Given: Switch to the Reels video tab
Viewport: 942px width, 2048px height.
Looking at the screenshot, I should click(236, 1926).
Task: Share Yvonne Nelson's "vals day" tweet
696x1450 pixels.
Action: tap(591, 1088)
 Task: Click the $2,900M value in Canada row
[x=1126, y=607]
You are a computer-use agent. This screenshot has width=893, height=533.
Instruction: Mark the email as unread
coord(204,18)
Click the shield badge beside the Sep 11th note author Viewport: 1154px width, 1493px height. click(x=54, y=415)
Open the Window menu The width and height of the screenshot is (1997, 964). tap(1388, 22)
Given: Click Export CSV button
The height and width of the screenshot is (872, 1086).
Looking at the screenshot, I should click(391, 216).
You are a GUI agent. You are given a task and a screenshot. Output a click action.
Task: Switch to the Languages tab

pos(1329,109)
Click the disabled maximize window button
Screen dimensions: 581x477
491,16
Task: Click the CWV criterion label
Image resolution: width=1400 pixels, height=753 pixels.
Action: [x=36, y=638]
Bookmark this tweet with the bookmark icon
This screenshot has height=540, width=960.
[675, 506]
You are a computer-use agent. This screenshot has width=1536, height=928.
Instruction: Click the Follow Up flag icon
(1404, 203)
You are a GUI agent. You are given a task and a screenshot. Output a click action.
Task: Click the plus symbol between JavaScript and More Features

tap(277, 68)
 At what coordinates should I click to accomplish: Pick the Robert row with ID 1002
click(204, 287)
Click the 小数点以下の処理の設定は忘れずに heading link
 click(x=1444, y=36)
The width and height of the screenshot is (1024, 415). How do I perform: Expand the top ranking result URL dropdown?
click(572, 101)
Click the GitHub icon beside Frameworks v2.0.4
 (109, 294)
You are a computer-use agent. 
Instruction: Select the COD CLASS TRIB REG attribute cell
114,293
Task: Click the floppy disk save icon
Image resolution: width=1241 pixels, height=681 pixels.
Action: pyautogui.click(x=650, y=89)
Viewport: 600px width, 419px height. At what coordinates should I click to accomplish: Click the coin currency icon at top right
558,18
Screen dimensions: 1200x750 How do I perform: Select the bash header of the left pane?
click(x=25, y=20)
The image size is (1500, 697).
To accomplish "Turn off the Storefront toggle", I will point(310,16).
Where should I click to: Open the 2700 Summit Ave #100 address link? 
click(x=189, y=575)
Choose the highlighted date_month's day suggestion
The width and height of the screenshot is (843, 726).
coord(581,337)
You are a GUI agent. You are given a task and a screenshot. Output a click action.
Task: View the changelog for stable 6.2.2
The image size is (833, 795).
============
**TO DO:** Scan the entries above and return each line that holds "size".

**ANSWER SPACE:**
The image size is (1500, 697).
The image size is (833, 795).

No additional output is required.